Chapter LVI.
Fraudulent Sales; Assignments; Gifts, &c.
§1. The title to property is sometimes transferred with fraudulent intent. A debtor, to place his property beyond the reach of his creditors, sells or assigns it to others by way of mortgage, under the false pretense of securing the payment of a debt; the property to remain in the possession and use of the assignor.
§2. Any agreement which operates as a fraud upon third persons, is void. It is a rule of common law, that all deeds of gift, and all transfers of goods and chattels made by any person to secure them for his future use, shall be void as against creditors; and that if property assigned or sold remains with the seller or assignor, the transaction is to be presumed fraudulent. But whether such conveyance of goods is only prima facie (at first view) evidence of fraud, which the vendee or assignee may rebut by proving the sale or assignment to have been made honestly and in good faith; or whether the transaction is fraudulent in point of law, and void, is a question upon which the decisions of the courts in England as well as those in this country differ, and which, therefore, may be considered as not conclusively settled.

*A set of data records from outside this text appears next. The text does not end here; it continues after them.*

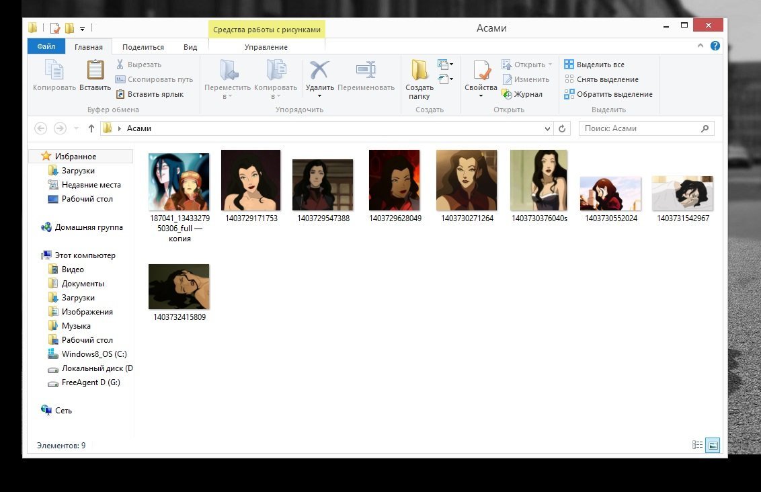Click the Вставить (Paste) clipboard icon

pyautogui.click(x=95, y=71)
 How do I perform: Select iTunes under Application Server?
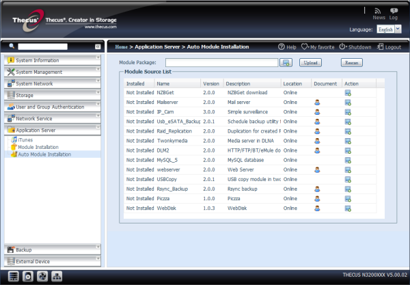[x=25, y=139]
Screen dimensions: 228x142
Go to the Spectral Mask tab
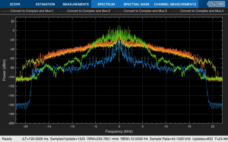(136, 4)
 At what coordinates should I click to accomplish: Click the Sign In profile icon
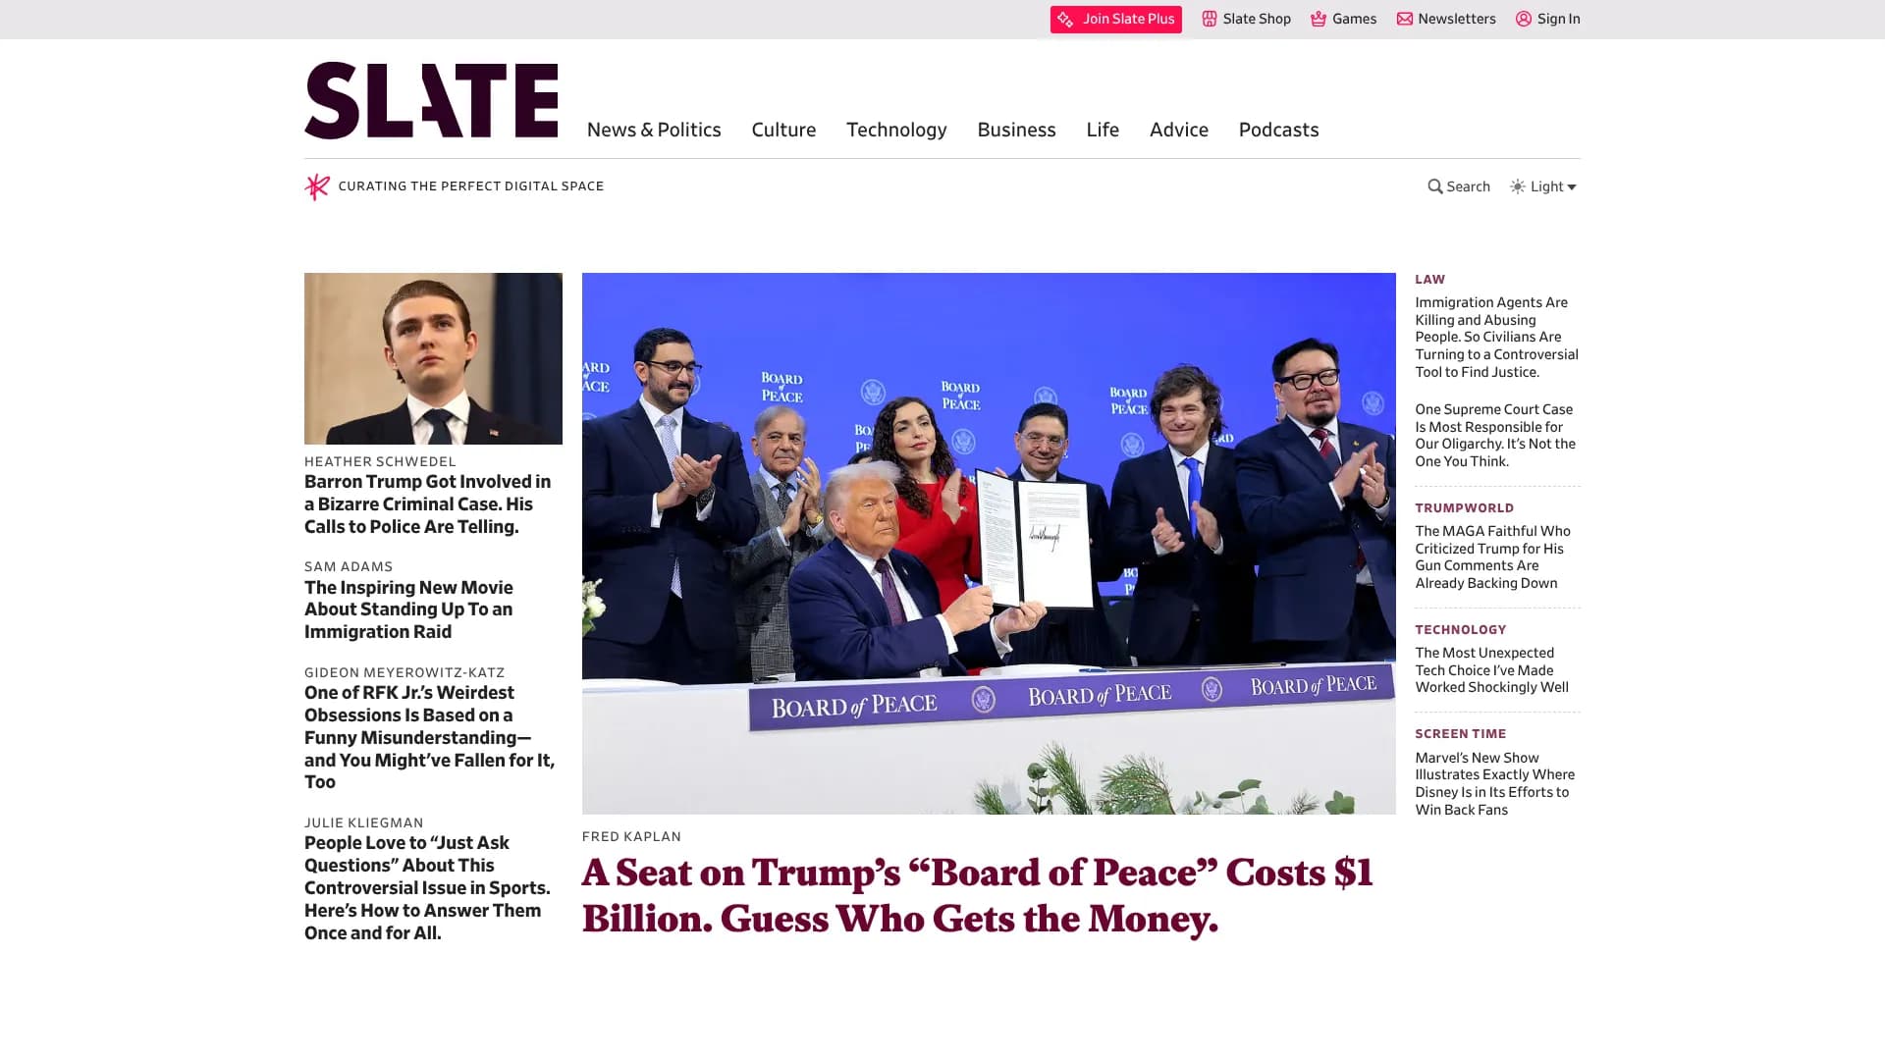(1524, 19)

§3. Some have made a distinction between bills of sale and assignments that are absolute and those that are conditional. The supreme court of the United States has affirmed the doctrine that an absolute and unconditional bill of sale or conveyance, when the property is retained in possession, is of itself conclusive evidence of fraud; in other words, it is presumed to be fraud in point of law, whatever it may be in fact. It has been held by the same court, that a conveyance with a condition that the property is to remain with the vendor until the condition shall be performed, or a conveyance in the nature of a mortgage or security, expressing an agreement between the parties, that the mortgager shall retain possession, is valid.

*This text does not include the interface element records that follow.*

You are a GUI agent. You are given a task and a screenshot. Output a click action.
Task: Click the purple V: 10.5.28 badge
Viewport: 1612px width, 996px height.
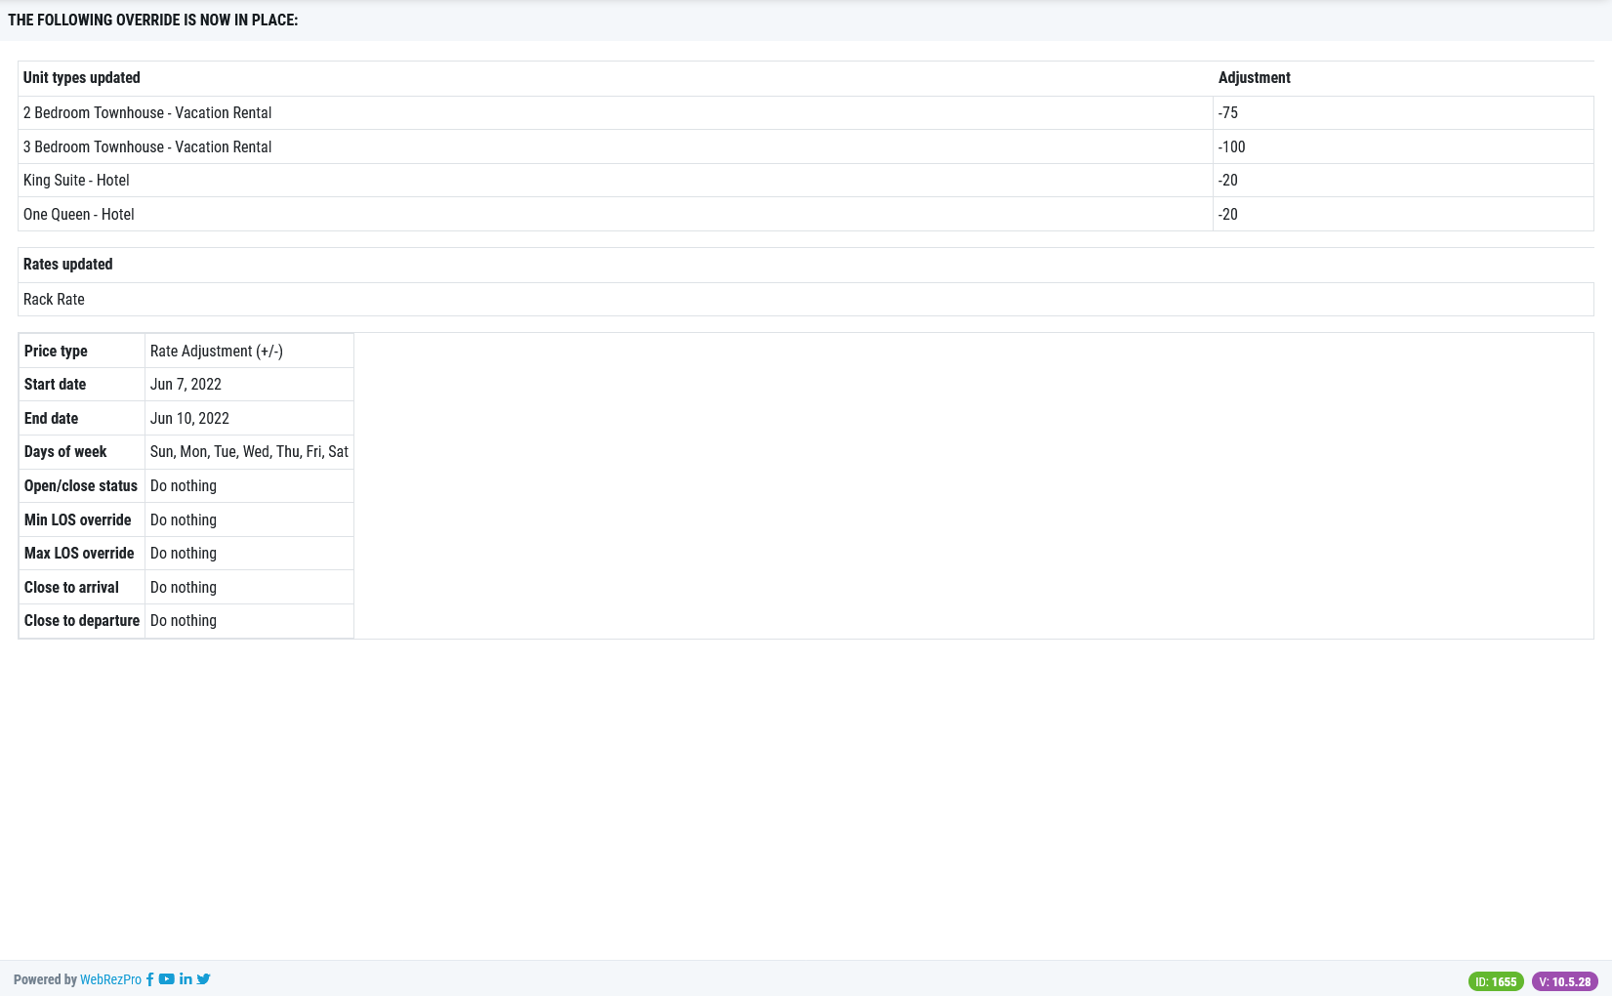(x=1565, y=981)
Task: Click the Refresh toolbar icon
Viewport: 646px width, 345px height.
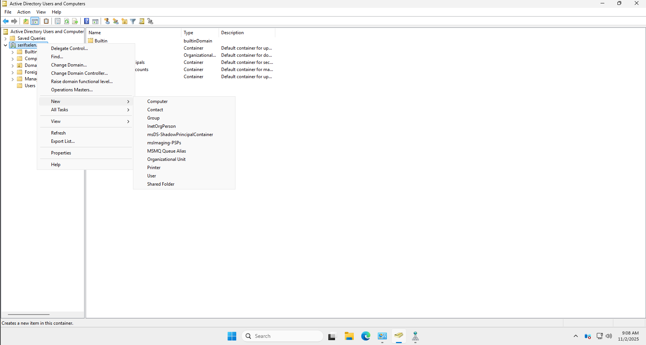Action: [66, 21]
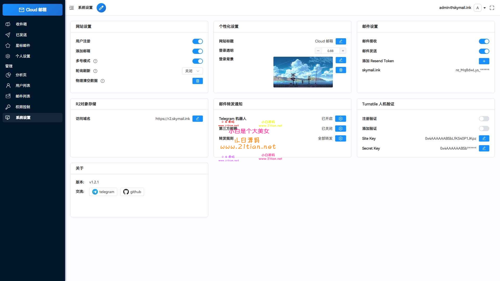Open the polling refresh dropdown
The width and height of the screenshot is (500, 281).
tap(192, 71)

§4. In some states, the doctrine established by the courts is, that a continuance of possession is only prima facie evidence of fraud; in which case the mortgagee or assignee is allowed to show by proof, that the conveyance was made in good faith and for a valuable consideration. In other states, the strict rule prevails, that, without a change of possession, the transaction is fraudulent in law; in which case the assignee, or person claiming the property under the assignment, is not permitted to show that, in point of fact, the transaction was bona fide, (in good faith.)
§5. The rule that holds every conveyance to be fraudulent unless the property immediately changes hands, often operates to inconvenience and even injury of honest debtors. A debtor may be obliged to part with property, however convenient or needful its present use may be to him, when, but for this stringent rule of law, he might borrow the money to pay a debt, or procure a postponement of payment, and retain the use of the property pledged.
§6. In many of the states, this perplexing question has been settled by statute. In the state of New-York, the law expressly declares, that a sale or an assignment without immediate delivery and a change of possession, shall be presumed to be fraudulent and void as against creditors, unless the party claiming the property under the assignment shall make it appear that the same was made in good faith, and without any attempt to defraud. Laws more or less similar to this, and securing to the assignor the use of the mortgaged property, are believed to exist in a majority of the states. The instruments conveying the property are usually called chattel mortgages, and are required to be recorded as deeds; in New-York, and perhaps a few other states, only filed in the town or county clerk's office.
§7. In the sale of personal property, though there should be a judgment against the vendor, and the purchaser should have notice of it, that fact would not of itself render the sale fraudulent. But if the purchaser, knowing of the judgment, purchases with the view or purpose to defeat the creditor's execution, the transaction is fraudulent. The question of fraud depends upon the motive.
§8. Assignments are sometimes made by debtors for the benefit of their creditors. A person deeply indebted, or in embarrassed circumstances, assigns his property, in trust, to one or more persons, who are to dispose of it, and to apply the avails to the payment of his creditors, or a part of them; for the law does not forbid a debtor's giving a preference to one or more creditors over others, provided the assignment is for a sufficient consideration. A debtor may directly assign or transfer all his property to a single creditor, and the assignment be valid; but if the value of the property is manifestly excessive, and disproportionate to the debt which it is intended to cover, the other creditors have a right to the surplus.
§9. When an embarrassed debtor agrees to pay his creditors a certain proportion of their claims in consideration of a discharge of their demands, if he privately agrees to give a better or further security to one than to others, the contract is void; because the condition upon which they agree to discharge the debtor is, that they shall share equally.
§10. A gift, or conveyance founded merely upon a consideration of affection, or blood, or consanguinity, may be set aside by creditors, if the grantor was in embarrassed circumstances when he made it; for a man is bound, both legally and morally, to pay his debts before giving away his property. But if he is indebted to only a small amount in proportion to the value of his property, and wholly unembarrassed, the gift is not rendered voidable by his indebtedness, even though he should afterwards become insolvent.